5403 sayılı Toprak Koruma ve Arazi Kullanımı Kanununda tarım arazilerinin çeşitleri ve tarımsal amaç dışında kullanıp kullanılamayacağı, kullanılacaksa koşulları belirtilmiş olup, bu kapsamda Kanunun "tarım arazilerinin amaç dışı kullanımı" başlıklı 13. maddesinde; "Mutlak tarım arazileri, özel ürün arazileri, dikili tarım arazileri ile sulu tarım arazileri tarımsal üretim amacı dışında kullanılamaz. Ancak, alternatif alan bulunmaması ve Kurulun uygun görmesi şartıyla;

a) Savunmaya yönelik stratejik ihtiyaçlar,

b) Doğal afet sonrası ortaya çıkan geçici yerleşim yeri ihtiyacı,

c) Petrol ve doğal gaz arama ve işletme faaliyetleri,

ç) İlgili bakanlık tarafından kamu yararı kararı alınmış madencilik faaliyetleri,

d) Bakanlıklarca kamu yararı kararı alınmış plân ve yatırımlar,

e) (Ek bent: 31/01/2007-5578 S.K./3.mad) Kamu yararı gözetilerek yol altyapı ve

üstyapısı faaliyetlerinde bulunacak yatırımlar,

f) (Ek bent: 26/03/2008-5751S.K./1.mad) Enerji Piyasası Düzenleme Kurumunun talebi

üzerine 20/2/2001 tarihli ve 4628 sayılı Elektrik Piyasası Kanunu uyarınca yenilenebilir enerji

kaynak alanlarının kullanımı ile ilgili yatırımları,

g) (Ek bent: 26/03/2008-5751S.K./1.mad) Jeotermal kaynaklı teknolojik sera yatırımları

için bu arazilerin amaç dısı kullanım taleplerine, toprak koruma projelerine uyulması kaydı ile

Bakanlık tarafından izin verilebilir. (Ek cümle: 31/01/2007-5578 S.K./3.mad) Bakanlık bu yetkisini valiliklere devredebilir.
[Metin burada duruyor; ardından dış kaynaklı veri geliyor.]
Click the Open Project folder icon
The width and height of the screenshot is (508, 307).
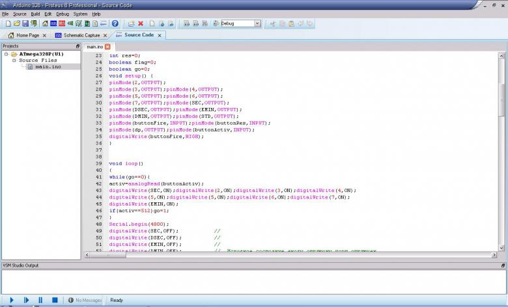(x=17, y=23)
Mutlak tarım arazileri, özel ürün arazileri, dikili tarım arazileri ile sulu tarım arazileri dışında kalan tarım arazileri; toprak koruma projelerine uyulması kaydı ile valilikler tarafından tarım dışı kullanımlara tahsis edilebilir. Tarımsal amaçlı yapılar için, projesine uyulması şartıyla ihtiyaç duyulan miktarda her sınıf ve özellikteki tarım arazisi valilik izni ile kullanılır. Birinci fıkranın (c) ve (ç) bentleri kapsamında izin alan işletmeciler, faaliyetlerini çevre ve tarım arazilerine zarar vermeyecek şekilde yürütmekle ve kendilerine tahsis edilen yerleri tahsis süresi bitiminde eski vasfına getirmekle yükümlüdürler. Bu madde kapsamında valiliklerce verilen kararlara yapılan itirazlar, Bakanlık tarafından değerlendirilerek karara bağlanır. Tarım arazilerinin korunması ve amaç dışı kullanımına dair uygulamaların usûl ve esasları tüzükle düzenlenir." seklinde düzenlemeye yer verilmiştir.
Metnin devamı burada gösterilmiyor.